The results of his passion for solar are clear—Sinkin and Solar SA’s education campaign prompted CPS Energy to install 45 megawatts of centralized solar, sign a contract for another 400 megawatts and dedicate two solar farms in Sinkin’s name, accomplishments that his family relished seeing him take pride in. “It was very heartwarming to see him enjoy the fruit of his labor,” says Lanny, who now helms Solar San Antonio. Today, you’d be hard pressed to find someone who doesn’t attribute San Antonio’s standing as a national leader in solar energy to Sinkin’s influence. In later years, says Lanny, Sinkin became deeply concerned about climate change, an increasing passion during his final days.

With his own impressive record as a community activist (netting awards from this very paper), Lanny follows in his father’s footsteps but at the same time, realizes the bar is set pretty damn high.

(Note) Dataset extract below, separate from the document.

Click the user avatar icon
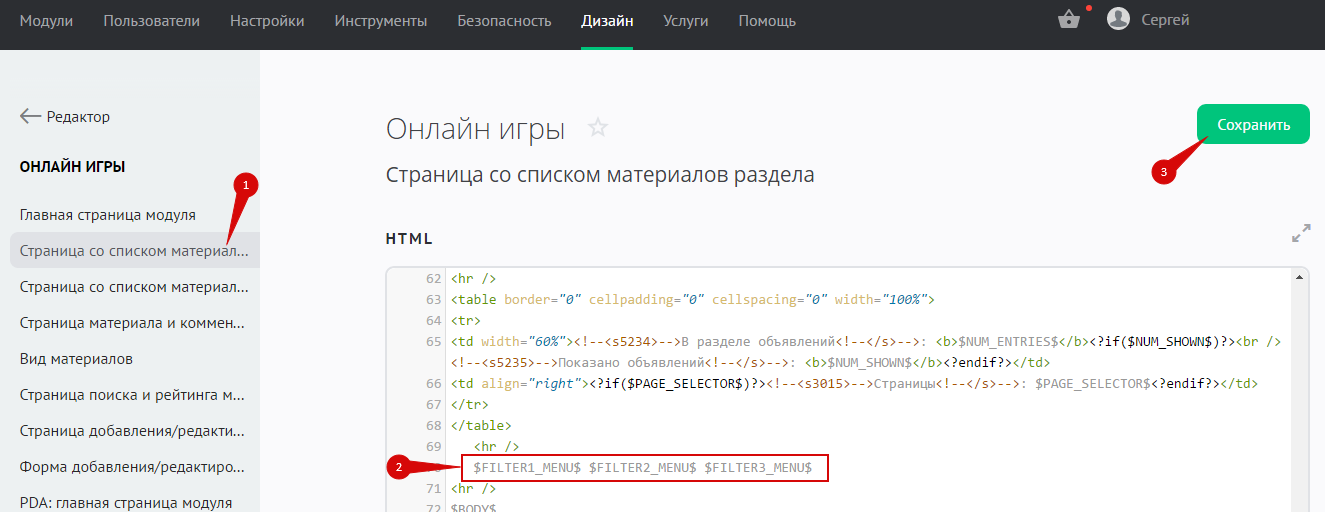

“I learned long ago I wouldn’t even think of trying to fill his shoes,” he says. “But that I could do my best version of him.”

Even in Sinkin’s final moments, when most would kick back and call it a day, he was still dreaming and encouraging others to dream big as well. Roughly two weeks ago, Frost received Sinkin’s New Year letter expressing his gratitude for such a wonderful 2013 and his anticipation for 2014. In the letter, Sinkin quoted novelist and poet C.S. Lewis, reminding his friends and family one last time, “You are never too old to set another goal or to dream a new dream.”